Dataset excerpt:
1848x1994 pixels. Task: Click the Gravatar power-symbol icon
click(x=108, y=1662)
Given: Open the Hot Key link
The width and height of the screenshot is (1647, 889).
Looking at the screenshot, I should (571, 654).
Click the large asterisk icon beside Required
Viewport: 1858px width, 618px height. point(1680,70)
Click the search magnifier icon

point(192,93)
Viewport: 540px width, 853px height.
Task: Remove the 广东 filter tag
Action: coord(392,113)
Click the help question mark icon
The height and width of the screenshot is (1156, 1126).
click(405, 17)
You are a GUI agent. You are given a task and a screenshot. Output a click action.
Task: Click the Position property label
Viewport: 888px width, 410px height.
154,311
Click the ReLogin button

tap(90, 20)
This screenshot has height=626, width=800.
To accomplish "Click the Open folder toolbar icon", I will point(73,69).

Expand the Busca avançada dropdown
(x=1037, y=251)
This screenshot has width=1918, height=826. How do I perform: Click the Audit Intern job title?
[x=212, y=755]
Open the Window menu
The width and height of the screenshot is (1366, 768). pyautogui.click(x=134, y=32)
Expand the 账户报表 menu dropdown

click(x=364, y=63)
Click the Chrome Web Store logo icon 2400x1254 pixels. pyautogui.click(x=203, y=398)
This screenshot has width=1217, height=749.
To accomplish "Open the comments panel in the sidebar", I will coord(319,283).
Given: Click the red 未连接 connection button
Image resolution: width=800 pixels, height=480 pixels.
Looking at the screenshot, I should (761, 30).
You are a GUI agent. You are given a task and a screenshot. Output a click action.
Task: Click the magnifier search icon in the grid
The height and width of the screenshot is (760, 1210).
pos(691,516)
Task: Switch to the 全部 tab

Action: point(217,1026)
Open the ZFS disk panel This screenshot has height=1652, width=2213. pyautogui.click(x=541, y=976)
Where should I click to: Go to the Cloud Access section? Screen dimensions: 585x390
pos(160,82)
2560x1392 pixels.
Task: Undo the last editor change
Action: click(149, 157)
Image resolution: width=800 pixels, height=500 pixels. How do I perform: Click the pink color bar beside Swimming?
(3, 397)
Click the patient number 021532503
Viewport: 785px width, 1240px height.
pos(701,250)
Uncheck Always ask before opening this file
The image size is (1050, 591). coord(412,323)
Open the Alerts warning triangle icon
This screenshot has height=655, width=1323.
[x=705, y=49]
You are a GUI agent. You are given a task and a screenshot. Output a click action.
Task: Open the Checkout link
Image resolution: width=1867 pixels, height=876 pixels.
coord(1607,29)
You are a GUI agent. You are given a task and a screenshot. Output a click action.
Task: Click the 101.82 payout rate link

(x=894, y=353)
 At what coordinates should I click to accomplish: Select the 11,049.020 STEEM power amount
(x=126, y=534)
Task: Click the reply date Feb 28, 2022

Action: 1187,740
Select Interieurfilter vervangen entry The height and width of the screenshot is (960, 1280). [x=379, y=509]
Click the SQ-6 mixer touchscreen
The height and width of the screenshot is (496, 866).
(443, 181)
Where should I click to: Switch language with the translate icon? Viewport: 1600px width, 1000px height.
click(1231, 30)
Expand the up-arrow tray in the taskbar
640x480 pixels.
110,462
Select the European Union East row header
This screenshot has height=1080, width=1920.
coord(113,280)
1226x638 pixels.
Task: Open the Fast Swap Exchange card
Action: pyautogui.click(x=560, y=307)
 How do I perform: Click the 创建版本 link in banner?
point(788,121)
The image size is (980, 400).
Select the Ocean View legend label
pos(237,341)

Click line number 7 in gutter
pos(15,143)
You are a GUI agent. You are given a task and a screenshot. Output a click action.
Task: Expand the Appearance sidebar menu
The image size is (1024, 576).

» Task instructions
Count the lines in the items above that contain the word "dropdown", and give only the number.

» Response to the task
2